LXVIII. Ibn-Abi-Dinâr (Abu-Abd-Allah-Mohammed-el-Kairewâni) scrisse il 1681 un Kitâb el-Munis etc. (Libro dilettevole sugli avvenimenti dell'Affrica e di Tunis), che corre dai principii del conquisto musulmano fino ai principii della dominazione ottomana in Affrica, e contiene ragguagli topografici e di usanze: sennata e diligente compilazione, ancorchè moderna; nella quale non di rado si fa menzione della Sicilia. Alcuni estratti di questa opera mi furono recati da Tunis per favore del signor Honnegar; e li ho accresciuto notabilmente percorrendo lo esemplare che n'ha la Biblioteca di Parigi, Suppl. Arabe 851. Di questo libro han fatto una versione francese MM. Pellissier et Remusat, nella quale l'autore è chiamato ordinariamente col nome etnico di Kaïrouani106: lavoro corredato di ottime note, ma fatto, com'ei sembra, sopra un cattivo MS.

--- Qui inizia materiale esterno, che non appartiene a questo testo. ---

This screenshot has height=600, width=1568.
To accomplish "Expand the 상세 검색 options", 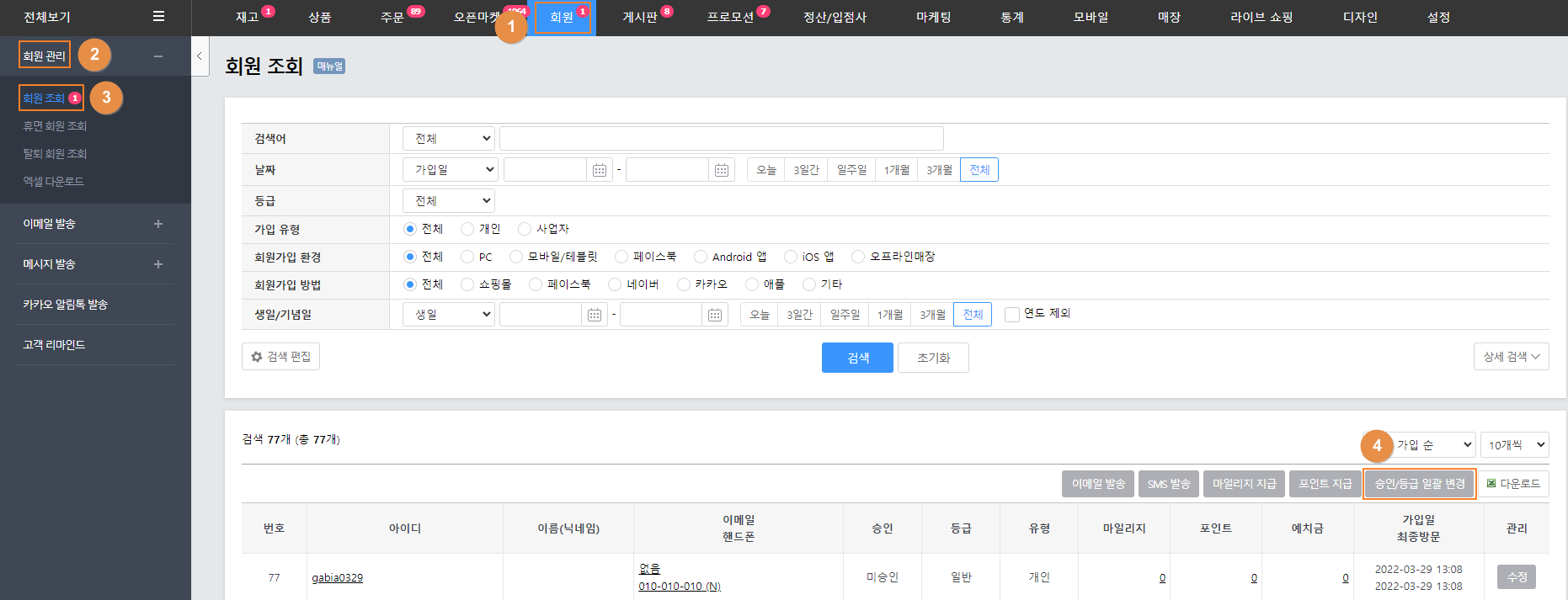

LXIX. Teserif el-Aiâm ec. (Ornamento dei giorni e dei tempi e vita del Malek-Mansur). Il principe di cui si parla è Kelaûn, sultano d'Egitto verso la fine del XIII secolo: il compilatore della cronica non si sa. La Biblioteca di Parigi n'ha il solo volume secondo, Suppl. Arabe 810, splendidissimo MS. fatto senza dubbio per uso della corte di Egitto. Contiene alcune notizie intorno la guerra del Vespro Siciliano, e il testo d'un trattato politico e commerciale tra il Sultano e i principi aragonesi Alfonso re d'Aragona e Giacomo re di Sicilia. Io ho dato la versione italiana di cotesti squarci nella edizione della Guerra del Vespro, Firenze 1851, Documento XXX, p. 588 a 597. Il trattato era stato pria tradotto in francese da M. De Sacy.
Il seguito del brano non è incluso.